My musical training is as a jazz saxophonist—which by the way, informs pretty much every facet of my world view as a builder of things—so I naturally gravitate to any music involving that most excellent brass embodiment of all that is good about the civilized world: Michael Brecker, Tower of Power John Coltrane, Moon Hooch, and the like.

But in fact I like all kinds of music. To be sure, not every genre in the world floats my boat, but most of them do. Opera, classical, folk, funk, klezmer, rock, electronica—I like it all. In the parlance of the Blues Brothers, I like country and western. I could care less whether something is mainstream or indie, serious or frivolous, pop or high culture. At the end of the day, I just can’t resist the simple pleasure of a well-crafted tune. If it’s awesomely constructed and played with heart, give it to me.

I tend to obsess a bit over tunes that strike my fancy. Obsess, as in, listen to each one hundreds of times, over and over and over. My ever-tolerant family eventually bans such featured tunes from any public airplay in our home or automobiles. Oh well, I’ll always have my iPhone and earbuds…

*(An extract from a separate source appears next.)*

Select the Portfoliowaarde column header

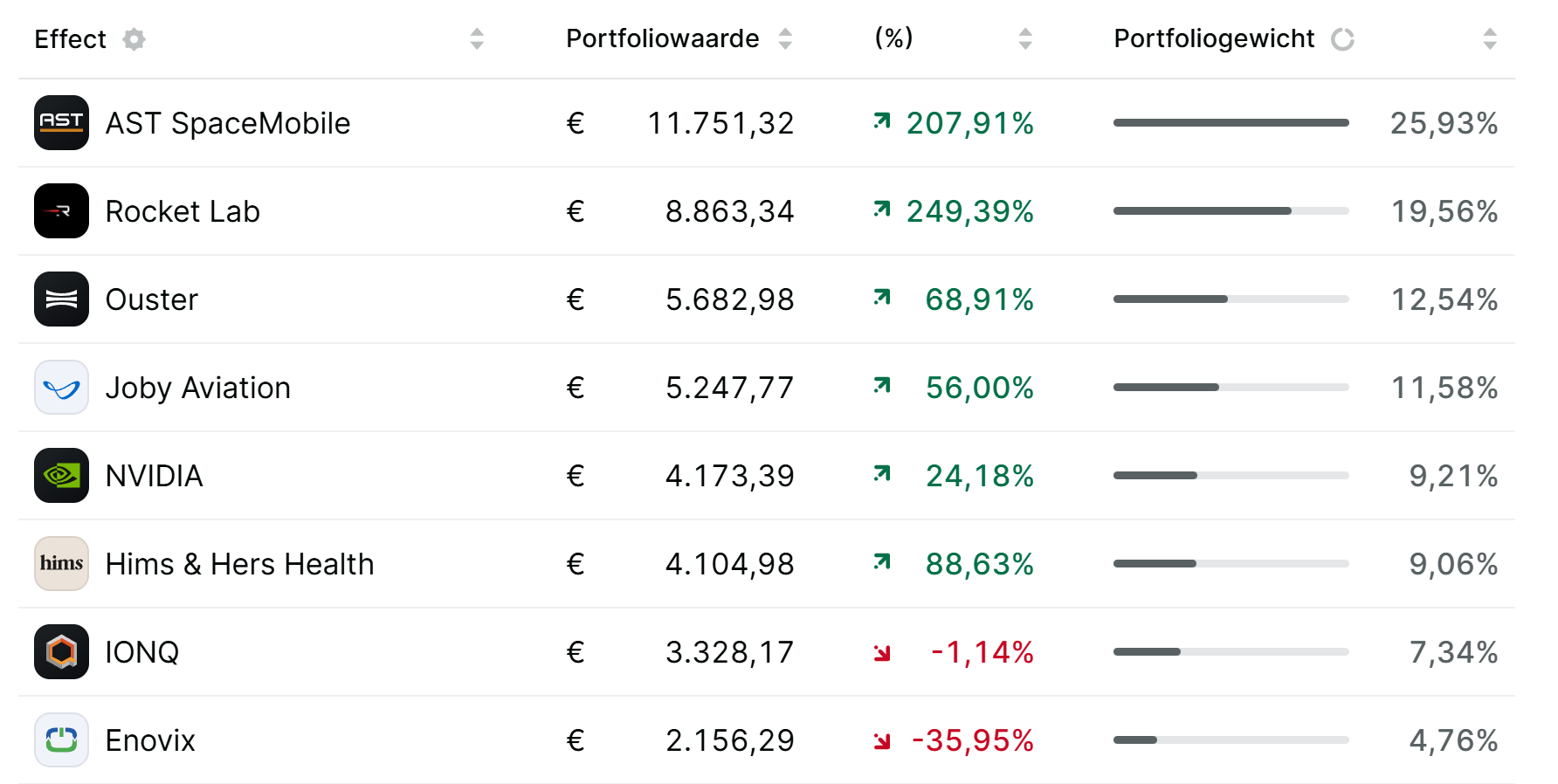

The latest composition to be locked into semi-permanent repeat on my iPhone (and banned from my car) is High Times by Kacey Musgraves and her LED-bedecked band of bearded troubadours. It’s the first tune on this amazing NPR Tiny Desk concert—check it out:

There are so many things to admire about this composition and the way it’s performed:

  • I love how the first lyrics drop you right into the heart of the action, media res. No buried lede here.
  • There’s a beautiful variety of musical textures at work: solo voice, full instrumentation, warbling whistle, and some pregnant pauses.
  • Musgrave’s lyrics are deceiving in their simplicity; I have yet to meet a person who doesn’t find some sort of personal resonance in her themes of loneliness, self identity, seeking zero BS, and making life choices.

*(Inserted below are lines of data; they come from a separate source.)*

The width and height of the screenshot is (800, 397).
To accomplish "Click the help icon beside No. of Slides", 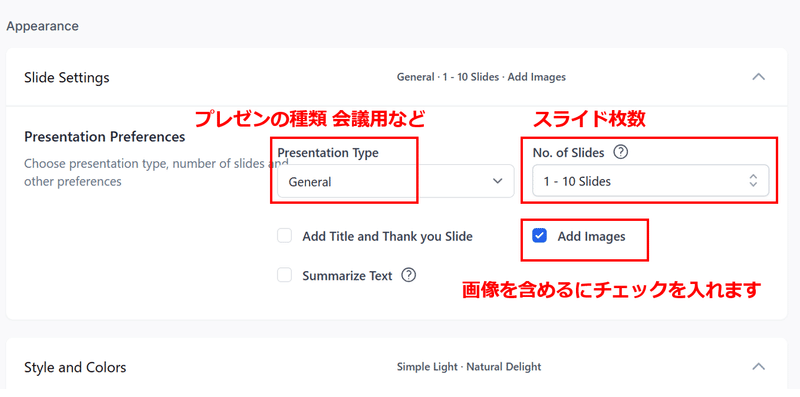I will [x=620, y=152].
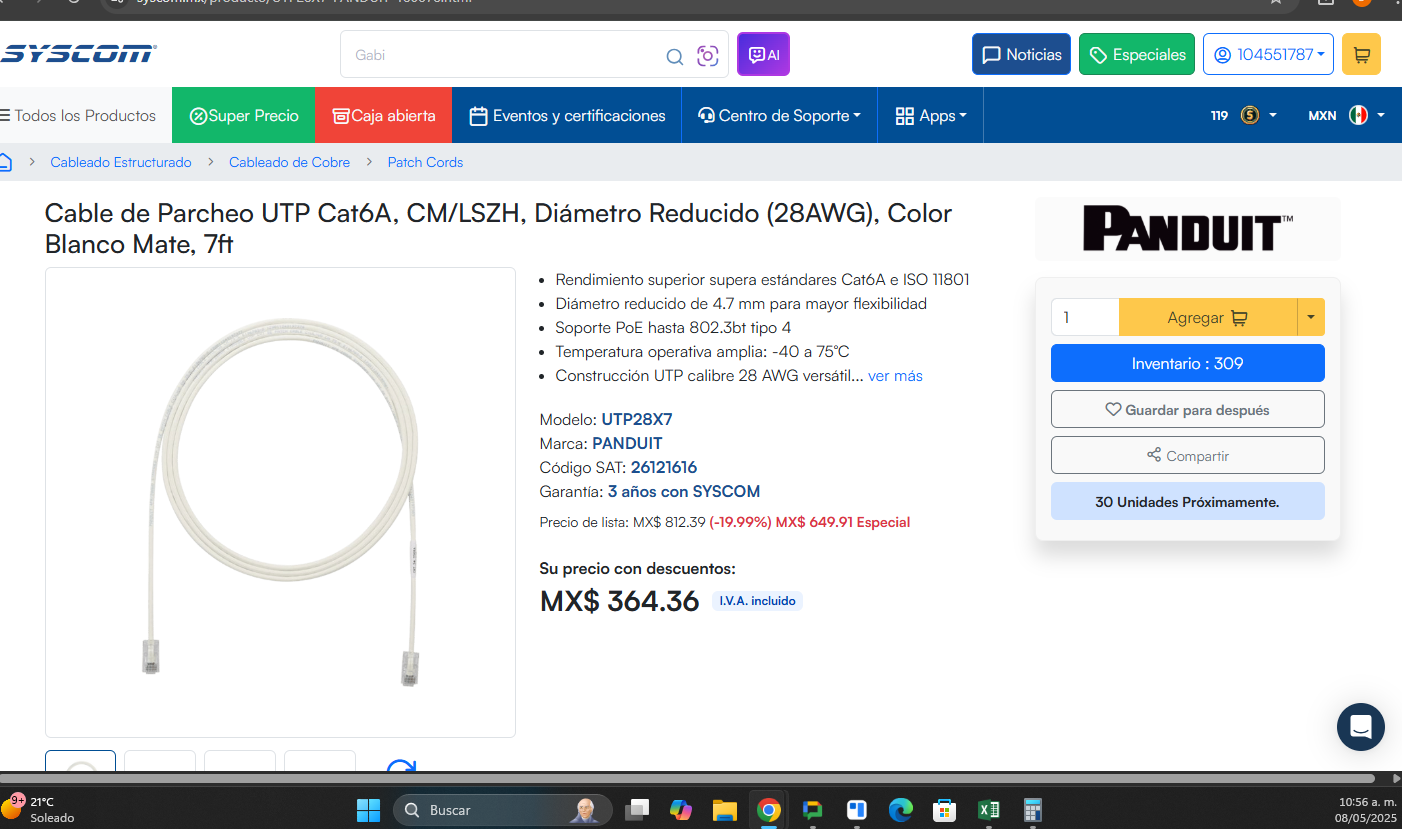Click the 360 rotate view icon

click(x=401, y=767)
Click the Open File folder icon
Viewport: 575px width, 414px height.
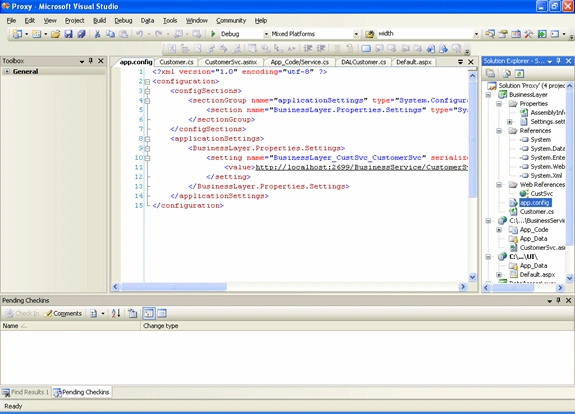pos(55,34)
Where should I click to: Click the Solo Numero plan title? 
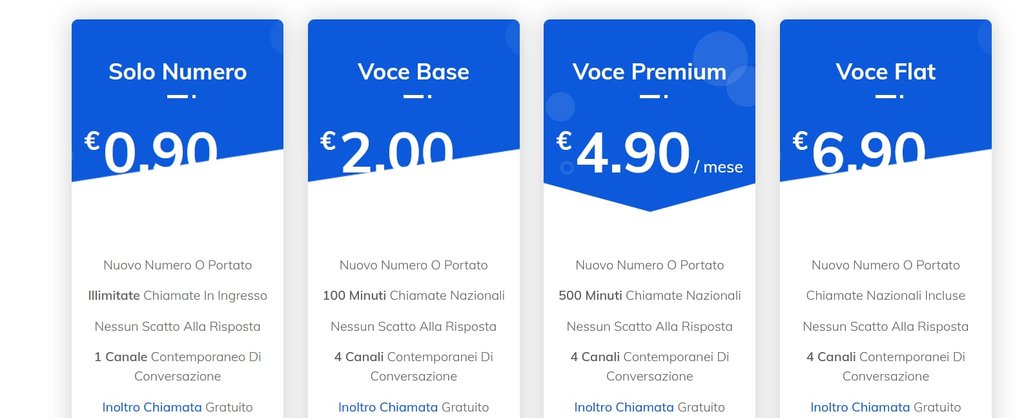point(177,72)
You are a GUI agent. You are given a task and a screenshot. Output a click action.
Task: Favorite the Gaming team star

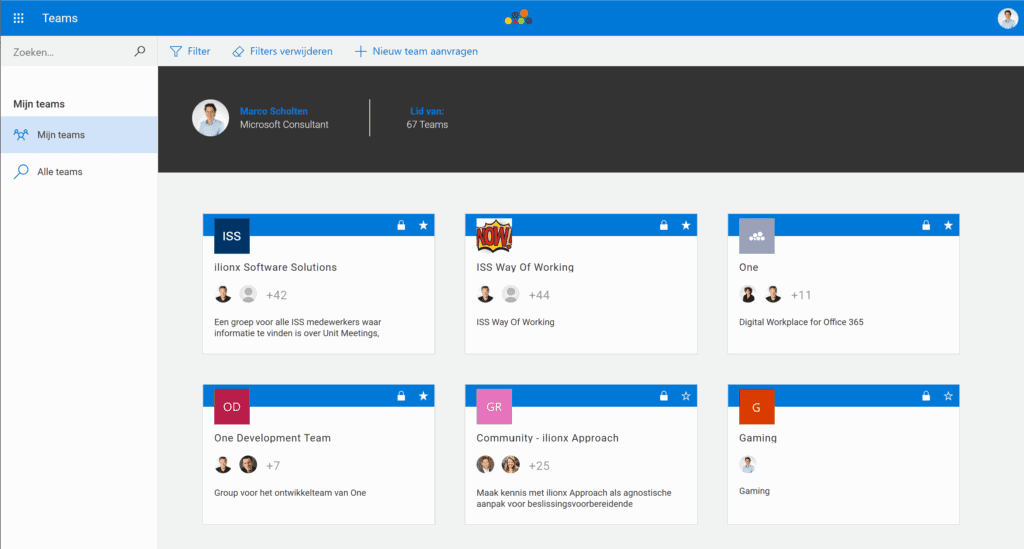(x=948, y=396)
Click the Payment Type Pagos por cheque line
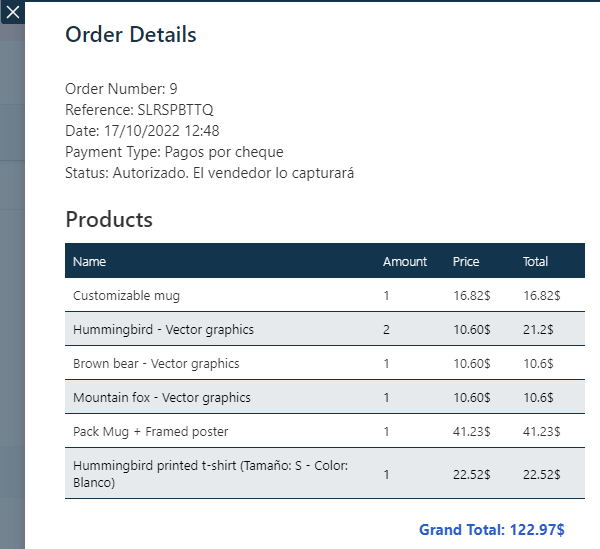The image size is (600, 549). (x=174, y=152)
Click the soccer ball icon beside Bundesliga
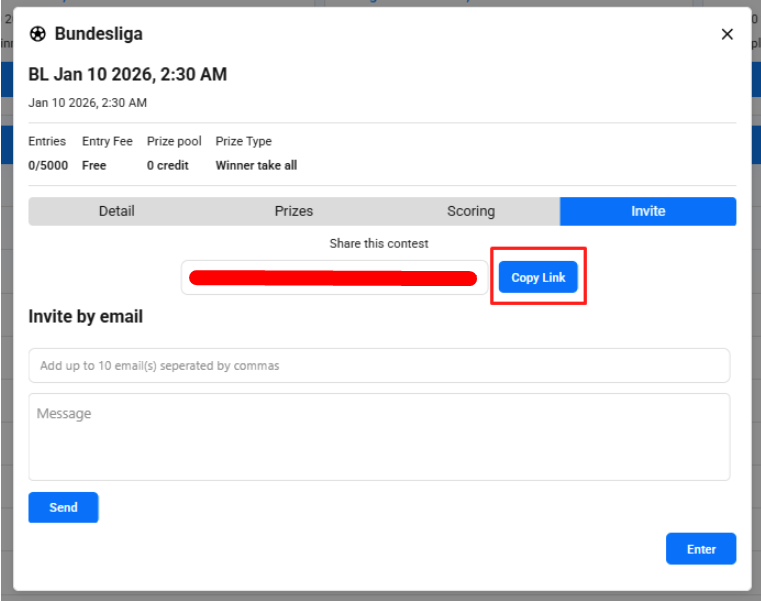This screenshot has height=601, width=761. click(x=38, y=34)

And so on. A music critic more deft than yrs trly could unpack High Times a lot better than I ever will. And I’m not sure that I want to—I don’t want to trample over the magic at work here.

The last tune to grab my attention in such a way was—wait for it—Call Me Maybe by Carly Rae Jepsen. And before that it was Tubes by Moon Hooch. Preceded by Daft Punk’s Get Lucky. And so forth.

All totally different genres, and on the surface a fundamentally different approach to music making. And across all of these finely crafted tunes, I see so many things can inspire and inform the art and science of bringing cool stuff to life. Each one plays by the constraints of their respective genres, but uses them in a liberating way; the search for novelty within socially acceptable constraints can lead to incredible and surprising creative outcomes. And in each you can feel the artists performing in a flowing and authentic way. They’ve mastered the process and their instruments, and moved beyond those to another level of being. To me that’s the definition of an artist, and I believe you can be an artist no matter the tools of expression you work with.

Such are the simple pleasures of a well-crafted tune.

And remember, though nobody needs a thousand-dollar suit to take out the trash, I’ll definitely take one of those light-up ones!